◆ Exercise material

━━━━━━

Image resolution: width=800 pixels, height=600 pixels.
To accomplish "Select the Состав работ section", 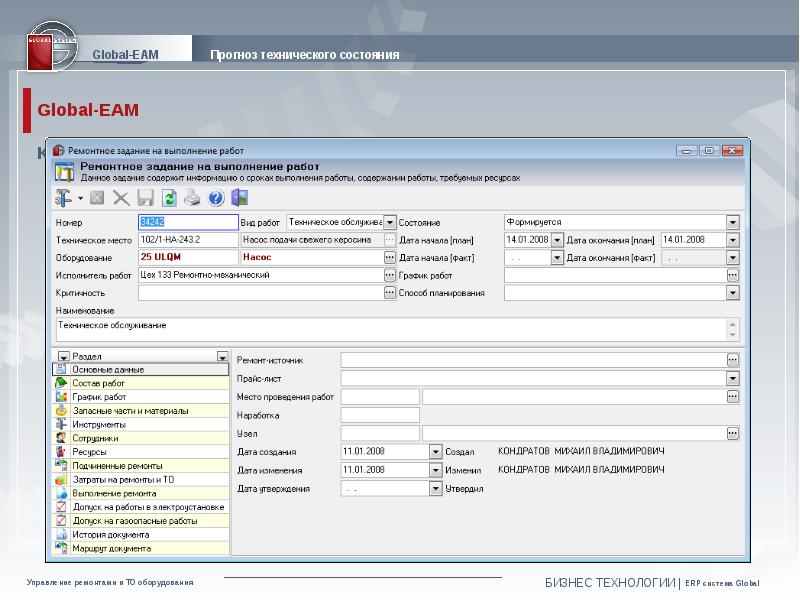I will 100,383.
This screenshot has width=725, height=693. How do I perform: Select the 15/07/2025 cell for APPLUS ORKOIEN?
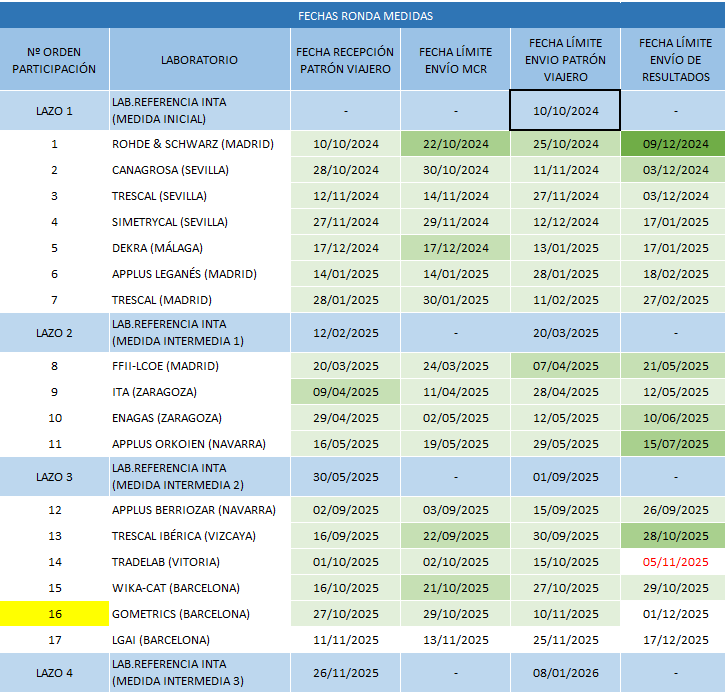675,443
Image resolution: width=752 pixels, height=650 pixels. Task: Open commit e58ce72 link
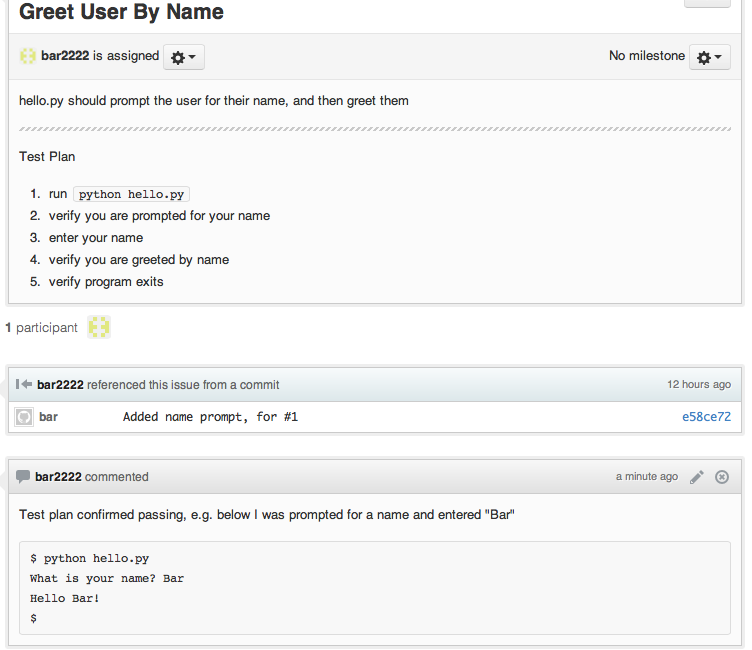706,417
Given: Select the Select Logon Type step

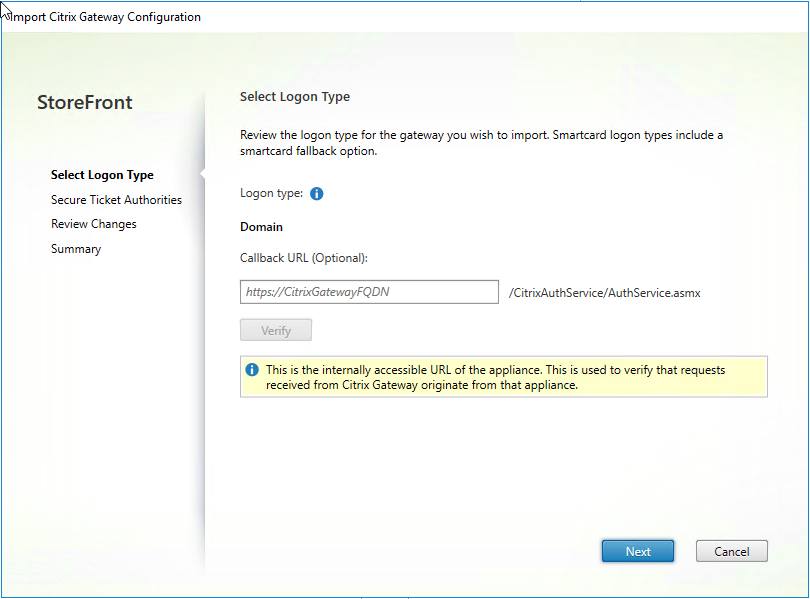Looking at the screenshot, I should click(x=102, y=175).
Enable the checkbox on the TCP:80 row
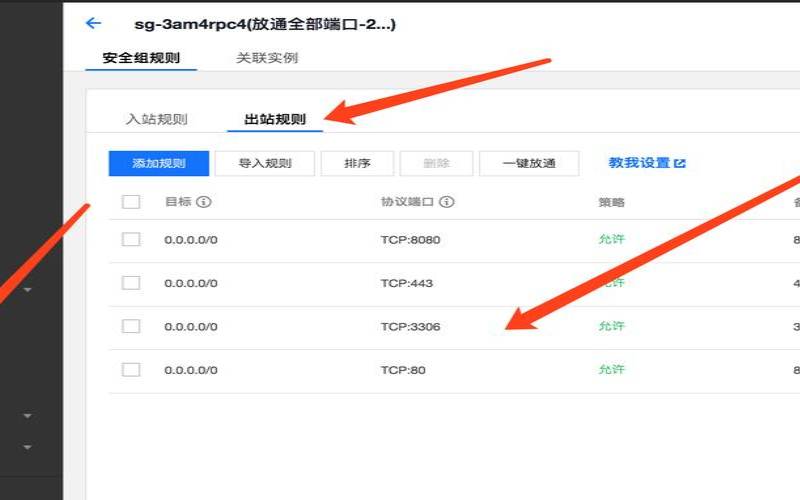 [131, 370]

━━━━━━

◆ To do
Output nothing but the lines from the one containing "Image resolution: width=752" to the end of the listing, both ends included, reproduced exactly. Pictures stay out.

◆ Written reply
Image resolution: width=752 pixels, height=650 pixels. Task: Open commit e58ce72 link
706,417
Given: Select the Select Logon Type step

Looking at the screenshot, I should click(x=102, y=175).
Enable the checkbox on the TCP:80 row
 [131, 370]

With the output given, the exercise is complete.